[Pixel coordinate grounding data]

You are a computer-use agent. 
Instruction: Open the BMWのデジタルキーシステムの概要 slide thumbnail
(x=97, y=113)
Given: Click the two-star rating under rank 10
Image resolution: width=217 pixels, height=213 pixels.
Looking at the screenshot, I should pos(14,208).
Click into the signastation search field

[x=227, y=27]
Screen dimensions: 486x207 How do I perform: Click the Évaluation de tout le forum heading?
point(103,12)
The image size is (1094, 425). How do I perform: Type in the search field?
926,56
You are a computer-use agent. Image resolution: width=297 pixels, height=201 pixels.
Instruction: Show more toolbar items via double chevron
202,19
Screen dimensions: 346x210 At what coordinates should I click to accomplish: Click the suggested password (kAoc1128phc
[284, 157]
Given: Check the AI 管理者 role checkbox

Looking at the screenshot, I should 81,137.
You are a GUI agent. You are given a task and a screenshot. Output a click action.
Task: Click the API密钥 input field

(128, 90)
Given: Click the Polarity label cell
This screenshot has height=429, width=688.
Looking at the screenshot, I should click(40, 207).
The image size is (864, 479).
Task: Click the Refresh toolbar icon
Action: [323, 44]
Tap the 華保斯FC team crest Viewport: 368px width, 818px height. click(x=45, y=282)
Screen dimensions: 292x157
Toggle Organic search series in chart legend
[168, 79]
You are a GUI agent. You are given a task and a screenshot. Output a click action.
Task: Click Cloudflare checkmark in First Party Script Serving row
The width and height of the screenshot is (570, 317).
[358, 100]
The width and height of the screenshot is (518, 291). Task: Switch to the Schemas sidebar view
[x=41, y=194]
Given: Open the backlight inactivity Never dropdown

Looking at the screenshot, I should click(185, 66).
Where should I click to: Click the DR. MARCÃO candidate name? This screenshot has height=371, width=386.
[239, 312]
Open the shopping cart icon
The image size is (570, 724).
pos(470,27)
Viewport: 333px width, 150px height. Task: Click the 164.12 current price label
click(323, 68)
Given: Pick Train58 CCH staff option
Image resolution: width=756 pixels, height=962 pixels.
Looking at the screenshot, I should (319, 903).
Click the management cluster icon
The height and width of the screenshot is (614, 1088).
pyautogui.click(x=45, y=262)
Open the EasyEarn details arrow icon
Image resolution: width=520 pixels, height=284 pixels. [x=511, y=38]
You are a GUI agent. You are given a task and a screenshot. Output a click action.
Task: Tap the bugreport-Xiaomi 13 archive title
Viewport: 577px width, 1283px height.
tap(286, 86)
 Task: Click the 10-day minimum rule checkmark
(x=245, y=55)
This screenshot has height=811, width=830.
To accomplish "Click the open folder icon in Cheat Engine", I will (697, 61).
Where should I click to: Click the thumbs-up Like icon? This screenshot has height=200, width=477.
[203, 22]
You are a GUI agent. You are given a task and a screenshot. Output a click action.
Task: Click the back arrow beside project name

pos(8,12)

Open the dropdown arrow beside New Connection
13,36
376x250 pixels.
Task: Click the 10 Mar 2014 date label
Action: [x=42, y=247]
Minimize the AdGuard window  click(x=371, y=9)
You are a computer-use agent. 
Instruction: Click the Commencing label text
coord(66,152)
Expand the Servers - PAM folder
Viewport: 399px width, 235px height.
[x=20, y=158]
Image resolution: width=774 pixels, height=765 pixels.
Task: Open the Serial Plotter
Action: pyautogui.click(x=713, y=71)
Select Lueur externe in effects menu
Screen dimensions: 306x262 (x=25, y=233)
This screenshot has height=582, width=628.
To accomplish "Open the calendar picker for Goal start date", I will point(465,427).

> Try it:
For each line in the data that holds "folder", add one to a count, then report that count alone.

> Solution to the exercise:
2